Wednesday, March 18, 2009

Day 19: Life-Giving Memory

(Please purchase your own copy of Show Me the Way: Daily Lenten Readings.)

Wednesday of the Third Week in Lent

But take care, as you value your lives! Do not forget the things which you yourselves have seen, or let them slip from your heart as long as you live; teach them, rather, to your children and to your children’s children. Deut. 4:9

It is in memory that we enter into a nurturing and sustaining relationship with Christ. In his farewell discourse Jesus said to his disciples, “It is for your own good that I am going, because unless I go, the Advocate will not come to you. . . . But when the Spirit of truth comes he will lead you to the complete truth” (John 16:7, 13). Here Jesus reveals to his closest friends that only in memory will real intimacy with him be possible, that only in memory will they experience the full meaning of what they have witnessed.
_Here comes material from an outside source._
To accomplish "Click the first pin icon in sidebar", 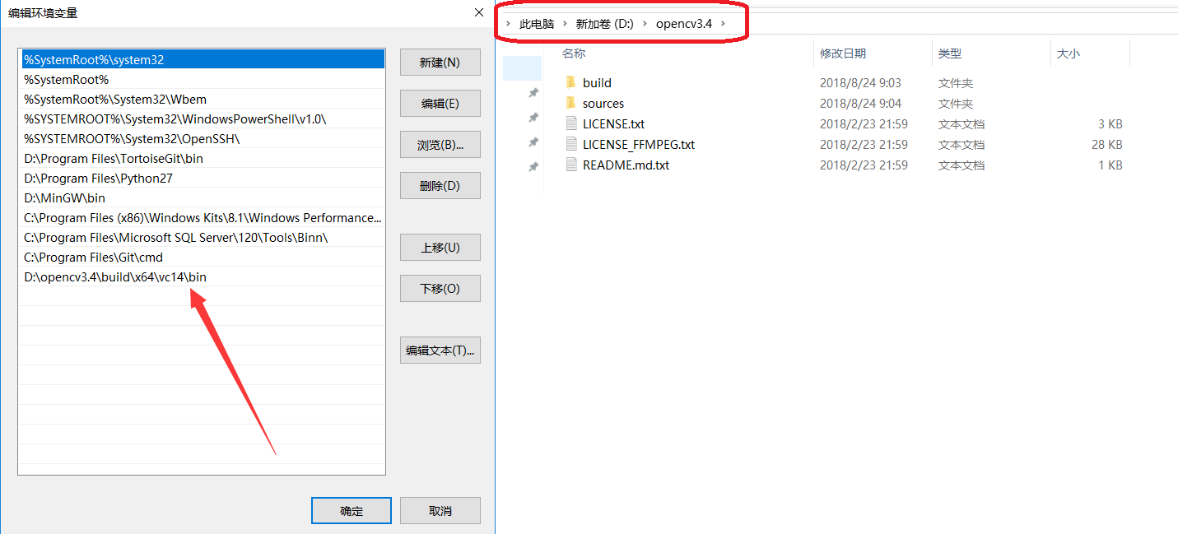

They listened to his words, they saw him on Mount Tabor, they heard him speak about his death and resurrection, but their ears and eyes remained close and they did not understand. The Spirit, his spirit, had not yet come, and although they saw and heart, smelled and touched him, they remained distance. Only later when he was gone could his true Spirit reveal itself to them. In his absence a new and more intimate presence became possible, a presence that nurtured and sustained in the midst of tribulations and that created the desire to see him again. The great mystery of the divine revelation is that God entered into intimacy with us not only by Christ’s coming, but also by his leaving. Indeed, it is in Christ’s absence that our intimacy with him is so profound that we can say he dwells in us, call him our food and drink, and experience him as the center of our being.

That this is far from a theoretical idea becomes clear in the lives of people like Dietrich Bonhoeffer and Alfred Delp, who, while in Nazi prisons waiting for death, experienced Christ’s presence in the midst of his absence. Bonhoeffer writes: “The God who is with us is the God who forsakes us (Mark 15:34). . . . Before God and with God we live without God.” Thus the memory of Jesus Christ is much more than the bringing to mind of past redemptive events. It is a life-giving memory, a memory that sustains and nurtures us here and now and so gives us a real sense of being rooted amid the many crises of daily life.

In Jesus no division existed between his words and his actions, between what he said and what he did. Jesus’ words were his actions, his words were events. They not only spoke about changes, cures, new life, but they actually created them. In this sense, Jesus is truly the Word made flesh; in that Word all is created and by that Word all is re-created.

Saintliness means living without division between word and action. If I would truly live in my own life the word I am speaking, my spoken words would become actions, and miracles would happen whenever I opened my mouth.

Our Prayer

We give thanks to you, God,
we give thanks to you,
as we call upon your name,
as we recount your wonders.
But I shall speak out for ever,
shall make music for the God of Jacob.